Fincantieri, dalla Regione una lettera ai ministri, Rixi e Berrino portavoce dei timori di Riva – Sestri Levante

Porta la data del 16 settembre, la lettera scritta dalla Regione ad oggetto “Situazione occupazionale Fincantieri”. Gli assessori allo Sviluppo economico, Edoardo Rixi, e al Lavoro e Politiche attive dell’occupazione, Giovanni Berrino, l’hanno recapitata a gli omologhi di palazzo Chigi. Ovvero al ministro allo Sviluppo economico Federica Guidi e il ministro del Lavoro e delle politiche sociali Giuliano Poletti.
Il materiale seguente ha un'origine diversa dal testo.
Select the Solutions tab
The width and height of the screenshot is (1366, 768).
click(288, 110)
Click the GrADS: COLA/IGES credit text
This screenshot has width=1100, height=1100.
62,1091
Quel che si legge nel testo corrisponde agli impegni presi un mese e mezzo fa in consiglio regionale, nell’ordine del giorno che chiedeva l’intervento del governo «per ristabilire un clima di serenità che consenta il rallentamento delle tensioni all’interno del cantiere, generate dai provvedimenti unilaterali ultimamente adottati». Il cantiere in questione è lo stabilimento di Riva Trigoso e i provvedimenti sono i trasferimenti coatti di due progettisti, inviati loro malgrado ad Ancona e Monfalcone. Nella lettera, Rixi e Berrino rimarcano la valenza strategica e occupazione di Fincantieri in Liguria e comunicano le preoccupazioni dei lavoratori per le scelte future dell’azienda: «Il consiglio regionale – scrivono – ritiene utile e gradito l’intervento dei vostri uffici presso l’azienda al fine di ristabilire il necessario clima di serenità interno così da assicurare le migliori condizioni lavorative e industriali che consentano di sfruttare appieno le promettenti prospettive produttive a vantaggio dell’occupazione dell’intera collettività genovese. Cogliamo l’occasione per rimarcare la più totale disponibilità dei nostri assessorati ad essere informati su qualsivoglia processo concernente Fincantieri». Richiesta debole? Il consigliere regionale Claudio Muzio, che ha seguito l’intera vicenda, sostiene di no: «I toni vanno commisurati al ruolo che un ente ha – spiega .La Regione riferisce le preoccupazioni e chiede al governo di intervenire. Quel che mi pesa di più è che la lettera non sia stata inviata anche al ministro della Difesa Roberta Pinotti. Chiederò spiegazioni e mi attiverò perché accada». Il nome della Pinotti non è l’unico che manca. In calce non compare la firma del presidente Giovanni Toti, sollecitato dall’ordine del giorno al pari dei suoi assessori.